(Activity): Produce a word-for-word restatement of the lines from the line with "537x322 pixels. How" to the end of the listing below, inclusive.

(Material for this task):
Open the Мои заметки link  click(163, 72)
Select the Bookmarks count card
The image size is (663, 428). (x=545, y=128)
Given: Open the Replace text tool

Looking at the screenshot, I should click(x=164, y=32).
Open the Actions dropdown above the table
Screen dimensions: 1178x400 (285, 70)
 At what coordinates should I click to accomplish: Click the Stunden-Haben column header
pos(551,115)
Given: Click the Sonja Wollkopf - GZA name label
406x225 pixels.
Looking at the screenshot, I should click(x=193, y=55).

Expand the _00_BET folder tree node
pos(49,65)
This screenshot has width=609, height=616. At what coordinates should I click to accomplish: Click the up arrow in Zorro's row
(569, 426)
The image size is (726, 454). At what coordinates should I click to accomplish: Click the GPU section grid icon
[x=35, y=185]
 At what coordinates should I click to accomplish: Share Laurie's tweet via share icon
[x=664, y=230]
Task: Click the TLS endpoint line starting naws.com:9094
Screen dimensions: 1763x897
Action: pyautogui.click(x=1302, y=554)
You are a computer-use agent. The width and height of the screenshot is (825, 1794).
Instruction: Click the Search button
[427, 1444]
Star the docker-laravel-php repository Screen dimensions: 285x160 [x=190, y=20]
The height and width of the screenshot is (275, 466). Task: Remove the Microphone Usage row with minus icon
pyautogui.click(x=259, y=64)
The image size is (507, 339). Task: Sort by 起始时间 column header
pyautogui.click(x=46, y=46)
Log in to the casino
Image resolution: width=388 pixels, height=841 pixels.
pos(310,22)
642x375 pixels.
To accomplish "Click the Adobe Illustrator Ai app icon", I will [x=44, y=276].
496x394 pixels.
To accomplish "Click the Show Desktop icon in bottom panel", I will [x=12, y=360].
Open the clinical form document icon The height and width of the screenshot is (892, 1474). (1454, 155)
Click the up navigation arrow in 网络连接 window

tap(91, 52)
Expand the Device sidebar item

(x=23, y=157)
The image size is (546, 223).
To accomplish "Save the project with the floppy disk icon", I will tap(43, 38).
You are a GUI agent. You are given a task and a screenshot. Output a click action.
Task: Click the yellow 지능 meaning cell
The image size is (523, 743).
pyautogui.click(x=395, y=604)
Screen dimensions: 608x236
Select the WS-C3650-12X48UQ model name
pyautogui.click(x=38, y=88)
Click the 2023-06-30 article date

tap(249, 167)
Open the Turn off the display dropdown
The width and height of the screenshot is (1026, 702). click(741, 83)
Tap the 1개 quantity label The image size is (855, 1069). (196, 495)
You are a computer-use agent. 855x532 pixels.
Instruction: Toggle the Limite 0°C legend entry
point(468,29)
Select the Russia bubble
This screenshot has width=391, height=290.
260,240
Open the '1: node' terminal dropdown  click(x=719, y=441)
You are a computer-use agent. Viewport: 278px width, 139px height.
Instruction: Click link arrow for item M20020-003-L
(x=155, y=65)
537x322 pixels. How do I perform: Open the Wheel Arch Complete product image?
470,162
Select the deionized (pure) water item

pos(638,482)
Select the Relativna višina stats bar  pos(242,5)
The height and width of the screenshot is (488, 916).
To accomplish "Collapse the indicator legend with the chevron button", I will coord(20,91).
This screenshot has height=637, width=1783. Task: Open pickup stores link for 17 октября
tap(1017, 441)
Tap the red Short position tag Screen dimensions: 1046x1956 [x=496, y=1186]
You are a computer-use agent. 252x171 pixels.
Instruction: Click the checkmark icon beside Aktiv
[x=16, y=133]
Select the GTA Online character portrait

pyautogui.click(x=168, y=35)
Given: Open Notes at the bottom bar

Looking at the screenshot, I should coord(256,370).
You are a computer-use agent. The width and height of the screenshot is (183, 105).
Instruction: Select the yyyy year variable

(Completed exercise):
537x322 pixels. How do I perform: Open the Wheel Arch Complete product image?
470,162
Select the deionized (pure) water item

pos(638,482)
Select the Relativna višina stats bar  pos(242,5)
The height and width of the screenshot is (488, 916).
To accomplish "Collapse the indicator legend with the chevron button", I will coord(20,91).
This screenshot has height=637, width=1783. Task: Open pickup stores link for 17 октября
tap(1017, 441)
Tap the red Short position tag Screen dimensions: 1046x1956 [x=496, y=1186]
You are a computer-use agent. 252x171 pixels.
Instruction: Click the checkmark icon beside Aktiv
[x=16, y=133]
Select the GTA Online character portrait

pyautogui.click(x=168, y=35)
Given: Open Notes at the bottom bar

Looking at the screenshot, I should coord(256,370).
You are a computer-use agent. The width and height of the screenshot is (183, 105).
Instruction: Select the yyyy year variable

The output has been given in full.